▸ **TEXT SEGMENT**
+ + +

Two years later, Chirinos finds joy -- and gets win
Righty returns after recovery from multiple injuries, pitches Rays into Wild Card lead
ST. PETERSBURG -- Just after Rob Refsnyder whiffed on an 86 mph splitter that tumbled through the bottom of the strike zone before settling into catcher Francisco Mejía’s glove, Yonny Chirinos pumped his fists and left his feet. He skipped toward the Rays’ dugout and clapped his right hand against his glove twice, a hint of a smile on his face as he looked down at the Tropicana Field turf.
Chirinos tapped his lips and his chest once before pointing his right hand to the sky. Finally, after two long years, he was back.
In his first Major League game since Aug. 16, 2020, Chirinos worked three scoreless innings out of the bullpen, struck out four batters and earned his first win since Aug. 4, 2019, in the Rays’ 1-0 victory over the Red Sox on Wednesday night.
Chirinos waited 752 days between appearances and 1,130 days between wins, years spent recovering and rehabbing from Tommy John surgery and a fractured right elbow, but it was worth it in the end.

+ + +

▸ **ASSIGNMENT 1**
In the Chirinos article, how many days passed between his appearances?
▸ **ASSIGNMENT 2**
Return the part of the Chirinos article from "In his first" to "in the end.", copied word for word.

+ + +

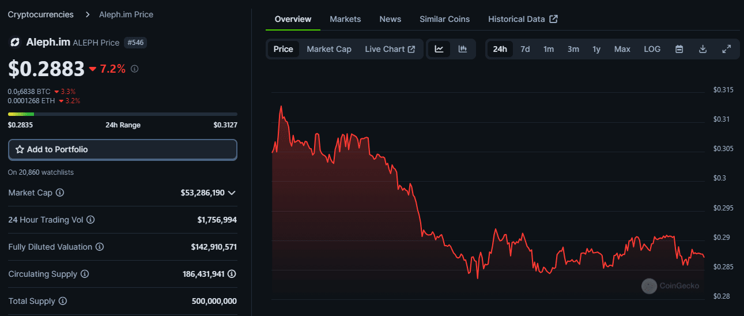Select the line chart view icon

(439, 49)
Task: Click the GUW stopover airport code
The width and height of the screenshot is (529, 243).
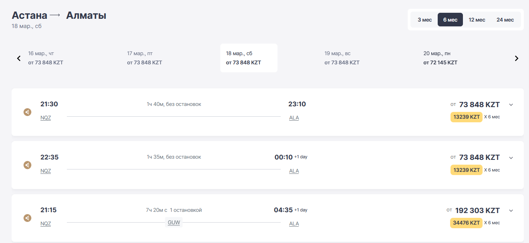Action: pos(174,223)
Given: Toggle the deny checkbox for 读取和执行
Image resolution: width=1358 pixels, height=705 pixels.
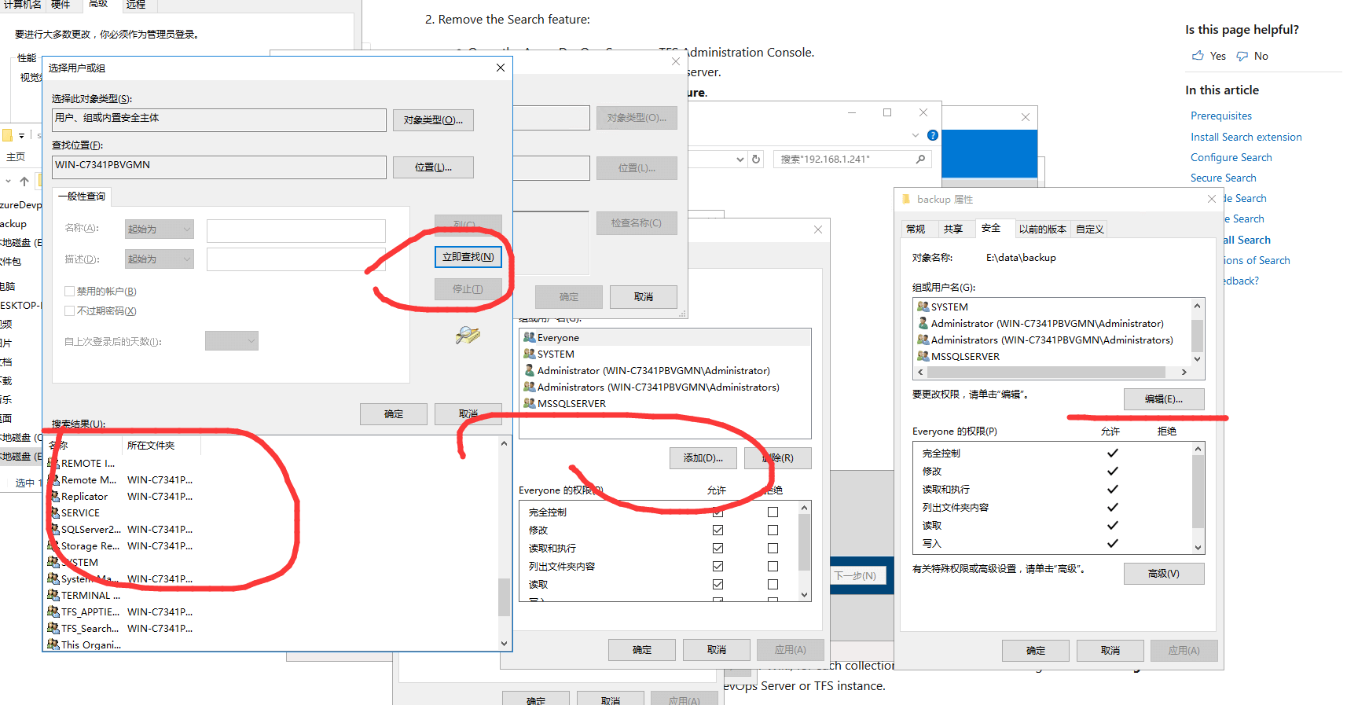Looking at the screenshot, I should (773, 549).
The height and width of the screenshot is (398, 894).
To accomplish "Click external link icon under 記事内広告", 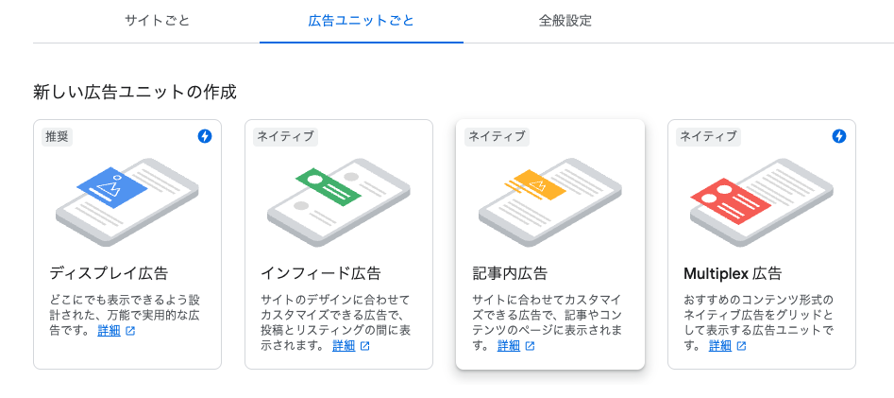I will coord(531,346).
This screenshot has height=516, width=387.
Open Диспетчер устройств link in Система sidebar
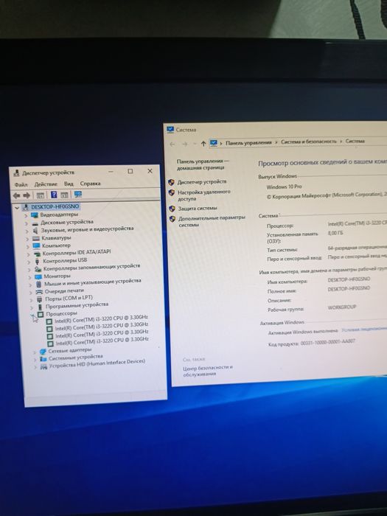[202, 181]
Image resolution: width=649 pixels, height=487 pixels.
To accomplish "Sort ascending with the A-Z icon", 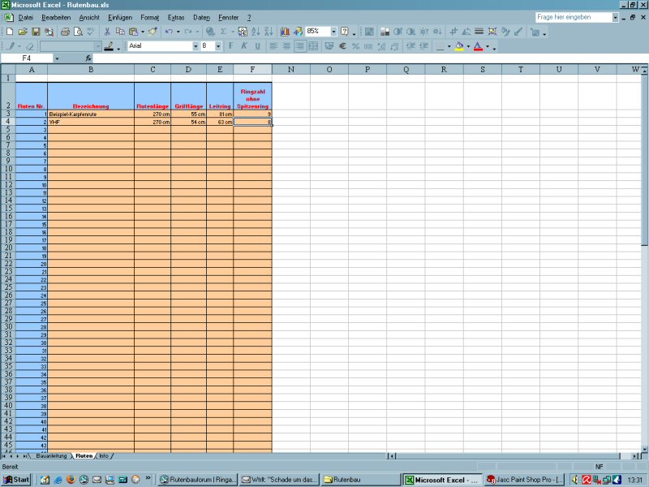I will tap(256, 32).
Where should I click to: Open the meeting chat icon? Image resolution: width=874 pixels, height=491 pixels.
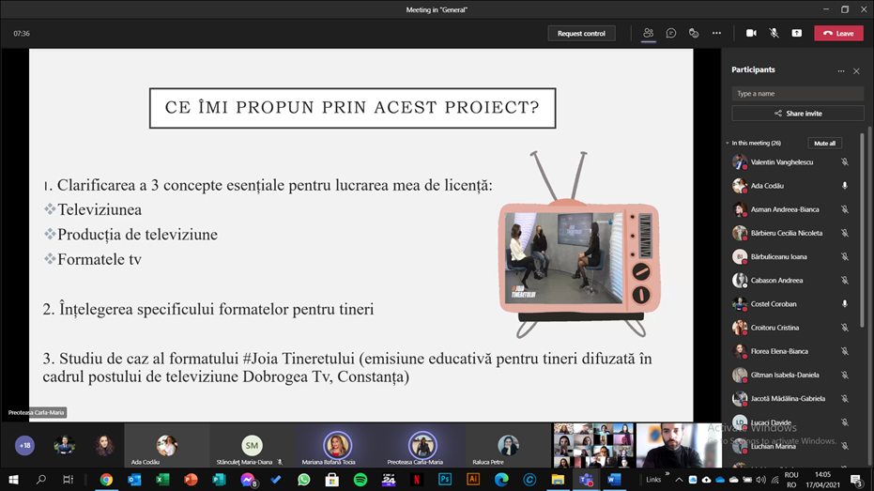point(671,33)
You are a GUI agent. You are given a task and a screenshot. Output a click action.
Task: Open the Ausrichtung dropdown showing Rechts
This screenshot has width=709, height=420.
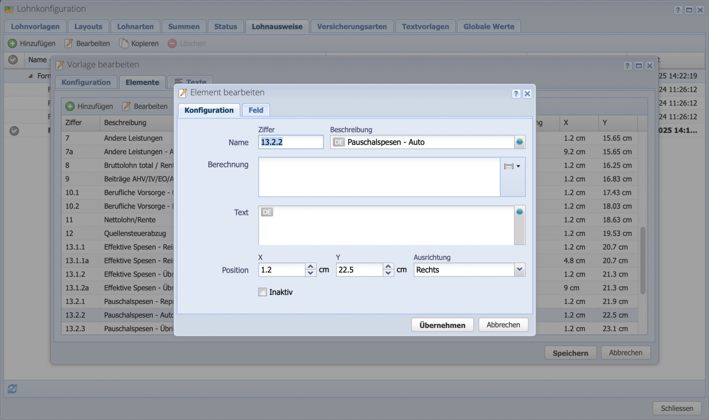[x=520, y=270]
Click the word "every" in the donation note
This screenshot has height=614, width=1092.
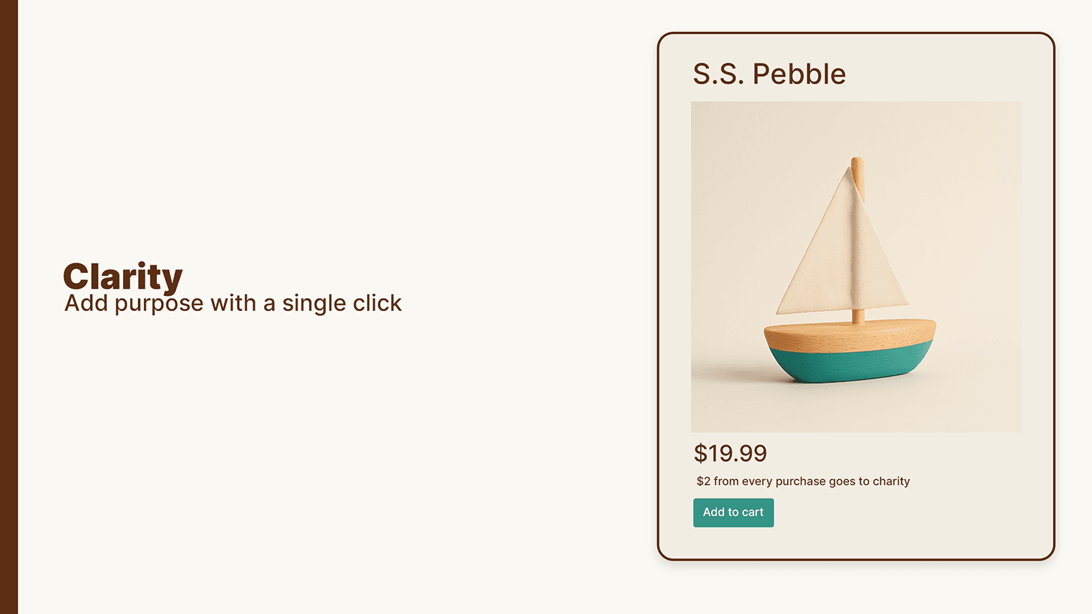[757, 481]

+ + +

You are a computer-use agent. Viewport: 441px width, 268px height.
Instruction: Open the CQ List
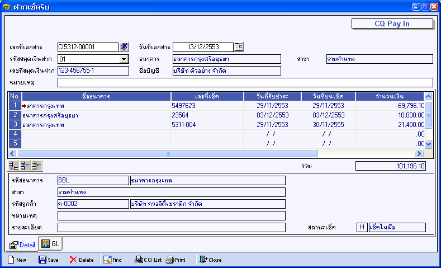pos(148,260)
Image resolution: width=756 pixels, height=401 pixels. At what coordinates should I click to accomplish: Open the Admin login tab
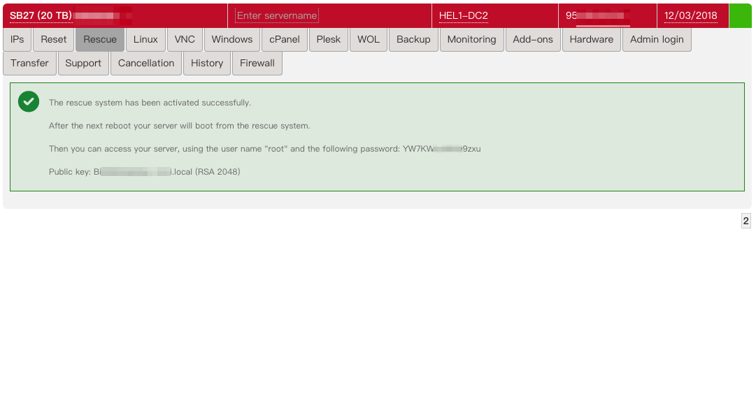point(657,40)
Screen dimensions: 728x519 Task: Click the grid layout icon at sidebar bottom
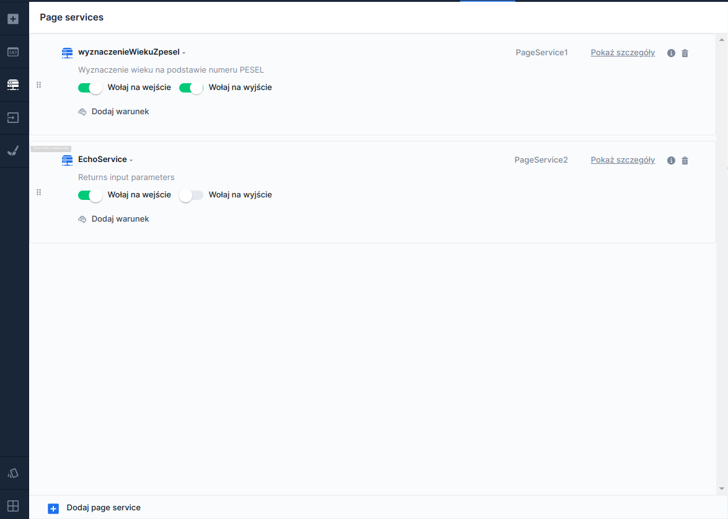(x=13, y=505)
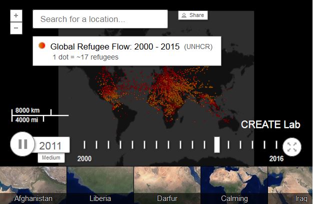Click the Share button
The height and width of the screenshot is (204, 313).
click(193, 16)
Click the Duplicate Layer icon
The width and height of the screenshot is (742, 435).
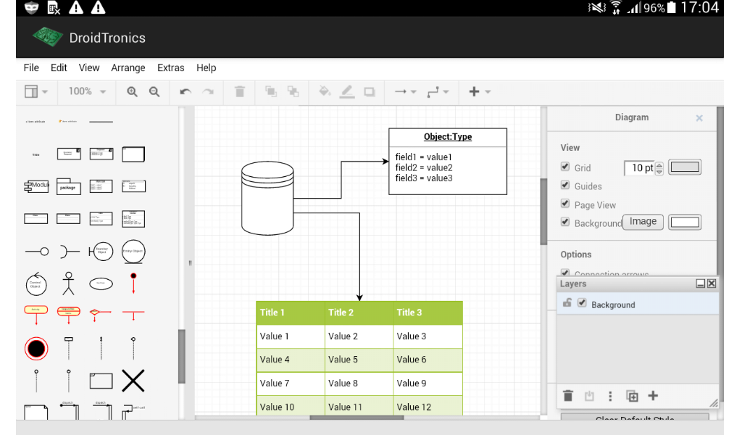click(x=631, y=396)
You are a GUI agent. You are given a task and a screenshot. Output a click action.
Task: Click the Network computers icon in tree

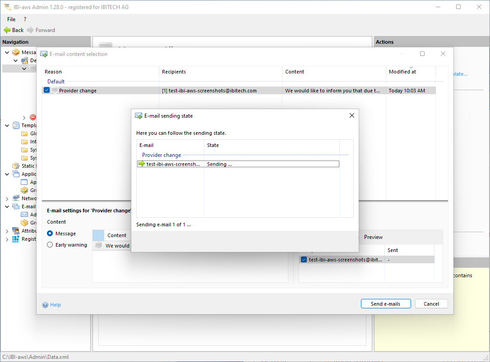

+ + +

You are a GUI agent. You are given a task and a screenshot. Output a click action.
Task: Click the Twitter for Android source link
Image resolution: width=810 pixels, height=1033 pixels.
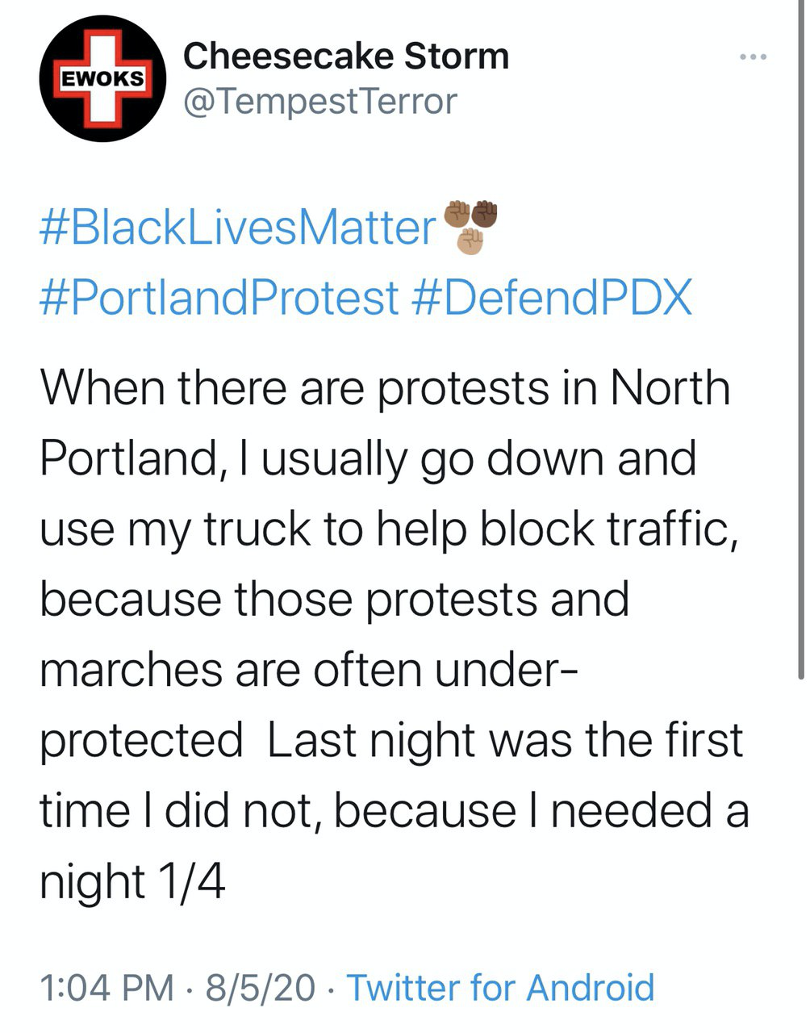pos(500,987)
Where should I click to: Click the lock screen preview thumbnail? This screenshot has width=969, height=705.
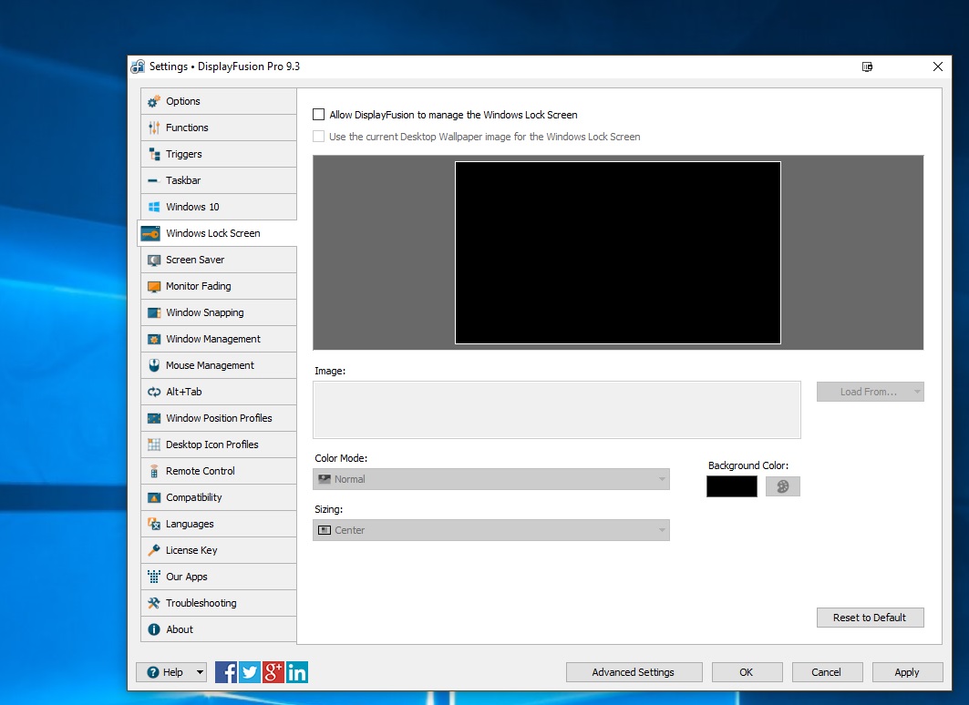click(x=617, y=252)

+ + +

▸ **WRITTEN RESPONSE 1**
752 days

▸ **WRITTEN RESPONSE 2**
In his first Major League game since Aug. 16, 2020, Chirinos worked three scoreless innings out of the bullpen, struck out four batters and earned his first win since Aug. 4, 2019, in the Rays’ 1-0 victory over the Red Sox on Wednesday night.
Chirinos waited 752 days between appearances and 1,130 days between wins, years spent recovering and rehabbing from Tommy John surgery and a fractured right elbow, but it was worth it in the end.